ABOUT THIS TASK -
Copy each of the entries below word for word.

:: TASK INPUTS ::

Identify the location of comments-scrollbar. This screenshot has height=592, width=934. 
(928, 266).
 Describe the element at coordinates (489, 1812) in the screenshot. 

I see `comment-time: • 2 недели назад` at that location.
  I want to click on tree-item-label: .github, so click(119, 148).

:::

ANSWER BOX -
Identify the location of comments-scrollbar. This screenshot has height=592, width=934. 
(928, 266).
 Describe the element at coordinates (489, 1812) in the screenshot. 

I see `comment-time: • 2 недели назад` at that location.
  I want to click on tree-item-label: .github, so click(119, 148).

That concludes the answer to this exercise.